**REQUIRED WORK**:
**a)** Translate into Spanish this sentence from the oil production discussion: "A more convincing comparison would be the first 7 months of 06 vs. the first 7 months of 05."
**b)** From the oil production discussion, write out the passage that begins at the words "Relative to 12/04, the" and stops after "Next question?", swapping "cumulative" for "total" wherever it occurs.

*** SOURCE PASSAGE ***

It is therefore wrong to compare a long period with a short period and talk about reduced production, even worse if the short period, dec. 05, is not repeated in the long period, jan-jul 06, not least because there may be natural seasonal variations, possibly including a desire to book costs in a particular fiscal year.  A more convincing comparison would be the first 7 months of 06 vs. the first 7 months of 05.  

In a little while we will be able to compare 06 with 05... do you predict we will produce less oil in 06?  If not, will 06 then clearly be peak year?  Helpfully for 05 (but not 06), it looks like opec may cut production a bit in 4q.

A more convincing comparison would be the first 7 months of 06 vs. the first 7 months of 05.

Relative to 12/04, the cumulative production for the first 7 months of 2005 was about 5,000,000 barrels (about 24,000 bpd) less than if we had just maintained the 12/04 production level.   

Relative to 12/05, the cumulative production for the first 7 months of 2006 was about 142,000,000 barrels less (about 675,000 bpd) less than if we had just maintained the 12/05 production level, all while oil prices traded in a historically high (nominal) price range.

Next question?

IMO, the clincher is the virtual certainty that all fields currently producing one mbpd or more are in decline.

You didn't answer either question and, by introducing 12/04, you reinforced my suspicion that dec is routinely a strong production month. TO repeat, my questions are

  1. are the first 7 months of this year higher than last year? I don't know the answer, but your dodging this leads me to suspect 06 is higher.
  2. do you think that 06 production will be less than 05 production? Surely if 12/05 was any kind of a peak then 06 would be lower? By dodging this question I suspect you suspect 06 will be higher even if opec cuts 4q production.

*** DATA SEGMENT ***

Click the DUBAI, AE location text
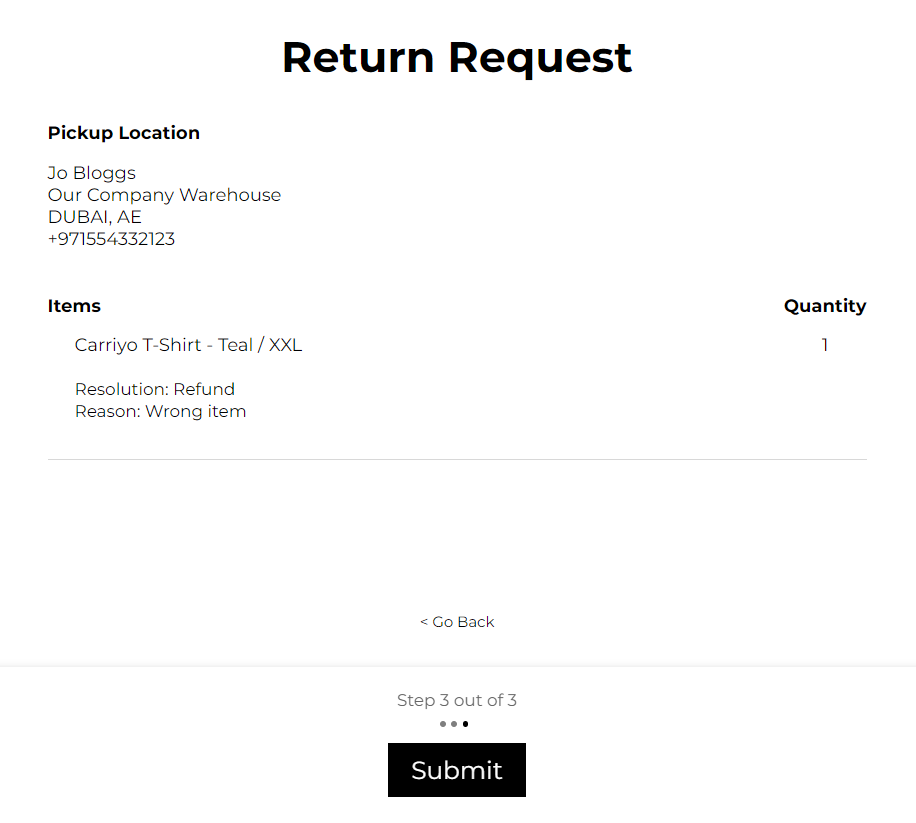click(x=95, y=217)
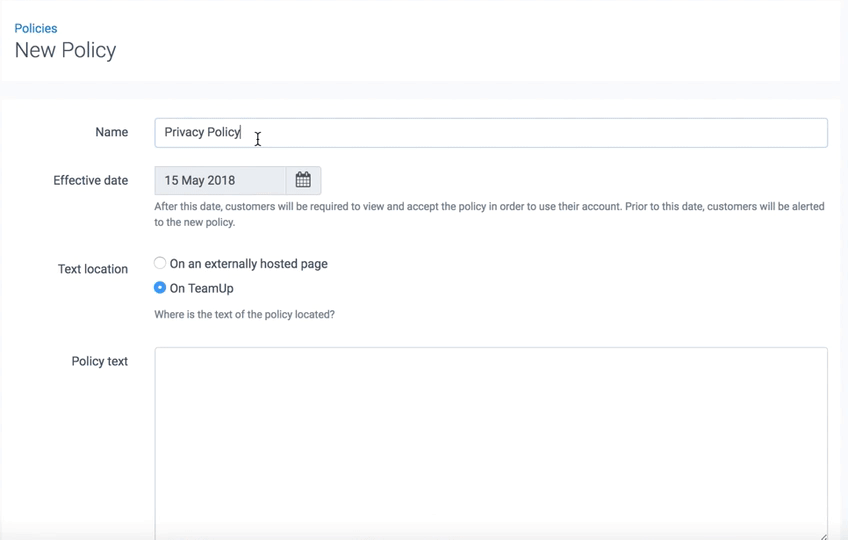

***

**SOLUTIONS TO THE TASKS**:
**a)** Una comparación más convincente sería la de los primeros 7 meses de 06 frente a los primeros 7 meses de 05.

**b)**
Relative to 12/04, the total production for the first 7 months of 2005 was about 5,000,000 barrels (about 24,000 bpd) less than if we had just maintained the 12/04 production level.   

Relative to 12/05, the total production for the first 7 months of 2006 was about 142,000,000 barrels less (about 675,000 bpd) less than if we had just maintained the 12/05 production level, all while oil prices traded in a historically high (nominal) price range.

Next question?